### Information given
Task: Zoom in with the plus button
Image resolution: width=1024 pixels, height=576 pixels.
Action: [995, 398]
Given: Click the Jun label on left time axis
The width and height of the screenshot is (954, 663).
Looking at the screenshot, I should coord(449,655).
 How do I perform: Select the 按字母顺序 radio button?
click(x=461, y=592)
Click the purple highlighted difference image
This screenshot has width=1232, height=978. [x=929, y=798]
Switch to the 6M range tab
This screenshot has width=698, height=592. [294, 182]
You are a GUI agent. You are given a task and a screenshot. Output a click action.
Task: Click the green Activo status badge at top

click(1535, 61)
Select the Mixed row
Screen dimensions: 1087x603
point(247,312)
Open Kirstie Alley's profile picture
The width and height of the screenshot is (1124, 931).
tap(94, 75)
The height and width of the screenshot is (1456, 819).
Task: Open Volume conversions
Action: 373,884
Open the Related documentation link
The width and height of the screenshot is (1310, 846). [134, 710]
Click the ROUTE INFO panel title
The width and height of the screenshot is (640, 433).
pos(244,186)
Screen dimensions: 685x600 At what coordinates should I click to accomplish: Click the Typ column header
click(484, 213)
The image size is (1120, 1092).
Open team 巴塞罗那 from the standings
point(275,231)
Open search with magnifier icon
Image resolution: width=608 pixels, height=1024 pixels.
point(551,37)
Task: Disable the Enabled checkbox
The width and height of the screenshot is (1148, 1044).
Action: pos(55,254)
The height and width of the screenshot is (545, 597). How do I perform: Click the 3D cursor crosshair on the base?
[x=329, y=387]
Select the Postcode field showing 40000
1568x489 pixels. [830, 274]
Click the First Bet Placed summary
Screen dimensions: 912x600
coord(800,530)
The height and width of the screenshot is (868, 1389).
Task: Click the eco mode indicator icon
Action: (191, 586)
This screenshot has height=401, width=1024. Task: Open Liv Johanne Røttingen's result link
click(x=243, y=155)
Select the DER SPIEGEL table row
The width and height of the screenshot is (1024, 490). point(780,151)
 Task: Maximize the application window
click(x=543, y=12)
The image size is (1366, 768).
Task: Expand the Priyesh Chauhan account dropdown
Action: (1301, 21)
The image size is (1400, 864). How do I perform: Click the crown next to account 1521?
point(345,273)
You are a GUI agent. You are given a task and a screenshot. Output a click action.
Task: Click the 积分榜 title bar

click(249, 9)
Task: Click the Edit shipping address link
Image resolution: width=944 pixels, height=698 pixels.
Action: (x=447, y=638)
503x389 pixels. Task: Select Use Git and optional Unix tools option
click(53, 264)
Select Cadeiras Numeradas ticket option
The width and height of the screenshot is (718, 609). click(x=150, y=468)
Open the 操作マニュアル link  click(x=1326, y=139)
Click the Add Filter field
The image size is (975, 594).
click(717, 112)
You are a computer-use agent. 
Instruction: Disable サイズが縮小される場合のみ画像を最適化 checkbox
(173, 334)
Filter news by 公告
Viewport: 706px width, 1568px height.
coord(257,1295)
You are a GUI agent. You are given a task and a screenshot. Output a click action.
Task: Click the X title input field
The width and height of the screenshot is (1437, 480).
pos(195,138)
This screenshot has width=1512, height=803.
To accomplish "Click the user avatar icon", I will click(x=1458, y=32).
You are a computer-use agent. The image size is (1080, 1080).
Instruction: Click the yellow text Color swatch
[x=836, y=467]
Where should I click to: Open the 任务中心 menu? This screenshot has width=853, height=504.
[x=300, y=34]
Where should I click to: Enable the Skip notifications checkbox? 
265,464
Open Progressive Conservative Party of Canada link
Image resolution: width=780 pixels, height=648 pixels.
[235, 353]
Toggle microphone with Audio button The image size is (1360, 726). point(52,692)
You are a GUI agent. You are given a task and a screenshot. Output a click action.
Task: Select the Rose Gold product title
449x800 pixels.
######
**Aim of the exercise:**
Find "Task: Click the Edit shipping address link" in the entries above and copy that whole line exactly, then each line after it through the line that contains "You are a computer-use agent. The".

**Answer to this problem:**
Task: Click the Edit shipping address link
Image resolution: width=944 pixels, height=698 pixels.
Action: (x=447, y=638)
503x389 pixels. Task: Select Use Git and optional Unix tools option
click(53, 264)
Select Cadeiras Numeradas ticket option
The width and height of the screenshot is (718, 609). click(x=150, y=468)
Open the 操作マニュアル link  click(x=1326, y=139)
Click the Add Filter field
The image size is (975, 594).
click(717, 112)
You are a computer-use agent. 
Instruction: Disable サイズが縮小される場合のみ画像を最適化 checkbox
(173, 334)
Filter news by 公告
Viewport: 706px width, 1568px height.
coord(257,1295)
You are a GUI agent. You are given a task and a screenshot. Output a click action.
Task: Click the X title input field
The width and height of the screenshot is (1437, 480).
pos(195,138)
This screenshot has width=1512, height=803.
To accomplish "Click the user avatar icon", I will click(x=1458, y=32).
You are a computer-use agent. The image size is (1080, 1080).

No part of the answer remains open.